L'odeur insupportable de la décharge se dissipe quelques instants
lorsque Moussa Tarabine chauffe du café fraîchement moulu dans un
récipient rempli d'eau sur les charbons à même le sol.
"La puanteur nous réveille au milieu de la nuit", explique ce père de 52
ans. Avec ses sept enfants et quelque centaines de bédouins d'une
quarantaine de familles, il vit au pied d'une immense décharge dans le
désert du Néguev, dans le sud d'Israël.
Le village est un ensemble de constructions éparses pour les hommes et
les bêtes, souvent faites de bric et de broc. Certaines habitations se
dressent à quelques mètres de la clôture ceignant la décharge.
Ces conditions de vie misérables reflètent à elles seules le vieux et
souvent silencieux conflit pour la terre qui oppose l'Etat d'Israël et
les Bédouins, descendants de langue arabe des nomades du désert.

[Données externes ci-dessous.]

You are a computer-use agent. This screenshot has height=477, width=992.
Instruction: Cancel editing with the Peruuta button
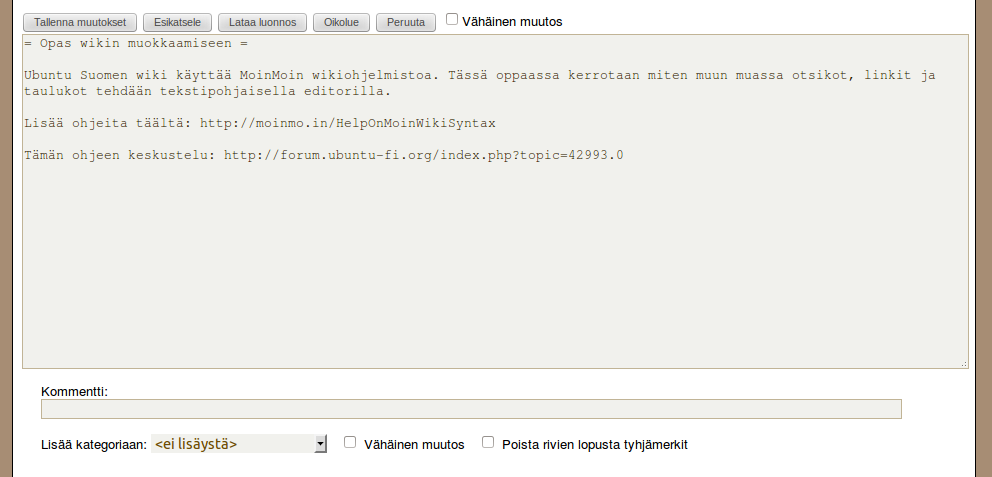(406, 22)
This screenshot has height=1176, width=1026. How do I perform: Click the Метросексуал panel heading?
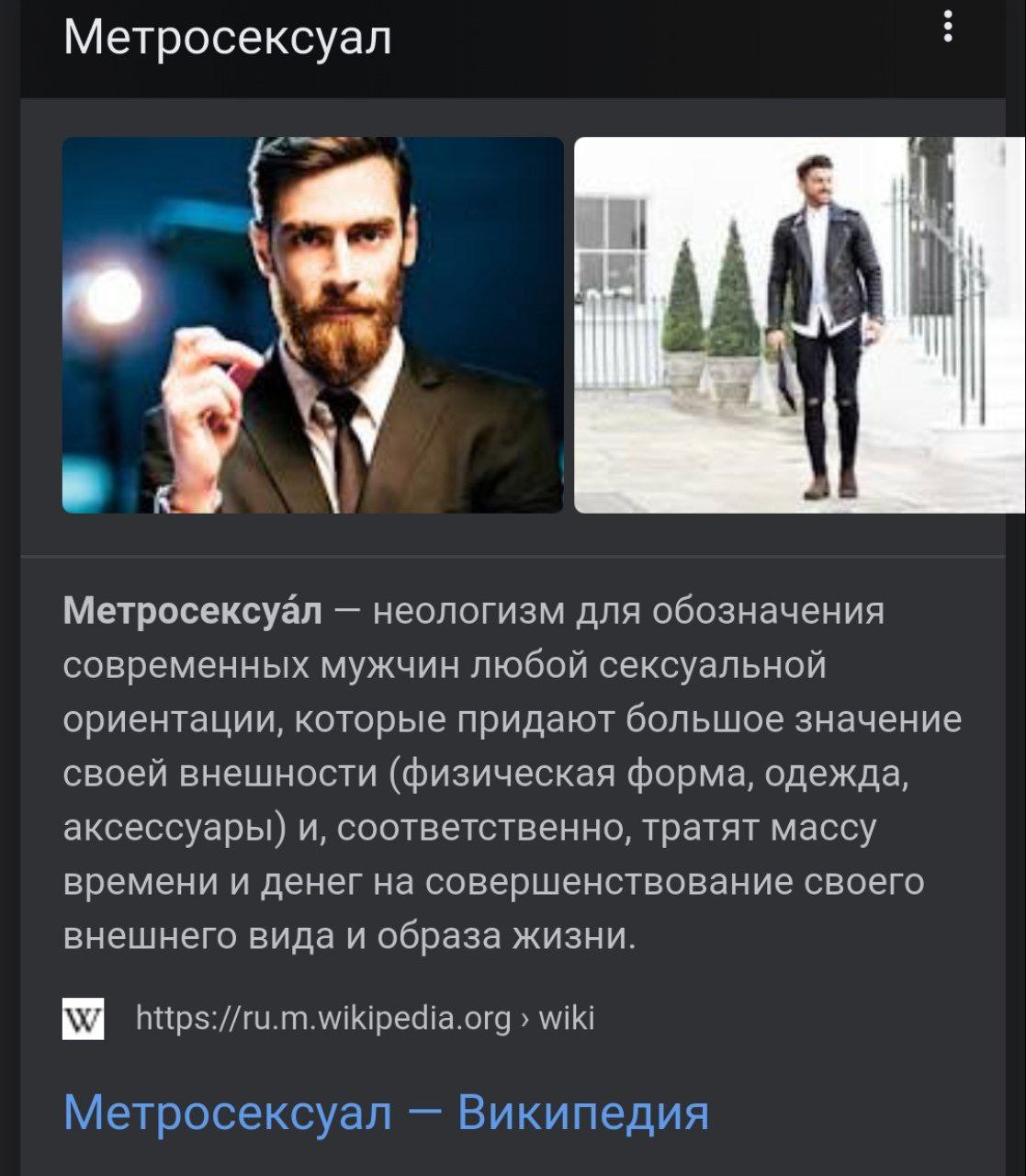[228, 38]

Les membres de la tribu des Tarabine affirment qu'Israël les a déplacés
en 1956 de la frontière avec l'Egypte, plus au sud, pour les installer
ici. Au début des années 1990, ils ont vu s'ouvrir la décharge de
Dudaim. Depuis, leur village donne sur des montagnes d'ordures au dessus
desquelles rôdent les charognards.
"Avant c'était bien de vivre ici. Israël doit trouver une solution", lance Musa Tarabine.
La confrontation entre le mode de vie des Bédouins et les autorités est
pour ainsi dire aussi vieille que l'Etat d'Israël, créé en 1948.
La grande majorité des Bédouins d'Israël (estimés à plus ou moins
300.000) vivent dans le Néguev. Certains ont conservé une existence
semi-nomade, d'autres l'ont abandonnée tout en restant attachés à leurs
traditions.
Nombre d'entre eux habitent dans des villages non reconnus par l'Etat,
souvent dans une grande pauvreté, sans raccordement aux réseaux d'eau et
d'électricité.
Selon des chiffres officiels, sur les 230.000 Bédouins du Néguev,
140.000 vivent dans des communautés reconnues, 90.000 dans des villages
qui ne le sont pas.
Adalah, une ONG de défense de la minorité arabe, chiffre les Bédouins du Néguev à 300 ou 330.000.
Ils se plaignent des démolitions répétées de leurs villages par les
autorités, de relocations forcées et de spoliation de leurs terres.
Les autorités israéliennes dénoncent pour leur part des constructions
anarchiques, l'absence de titres de propriété et le souci d'améliorer
les conditions de vie des Bédouins.
Une porte-parole pour l'agence gouvernementale chargée des Bédouins du
Néguev reconnaît que les Tarabine étaient installés les premiers sur le
site de Dudaim.
Mais elle invoque plusieurs décisions de justice pour dire que leur
présence est illégale et qu'ils sont des "intrus sur les terres de
l'Etat".
L'agence est chargée de former de nouvelles communautés bédouines et de
développer celles existantes pour les Bédouins qui acceptent de bouger.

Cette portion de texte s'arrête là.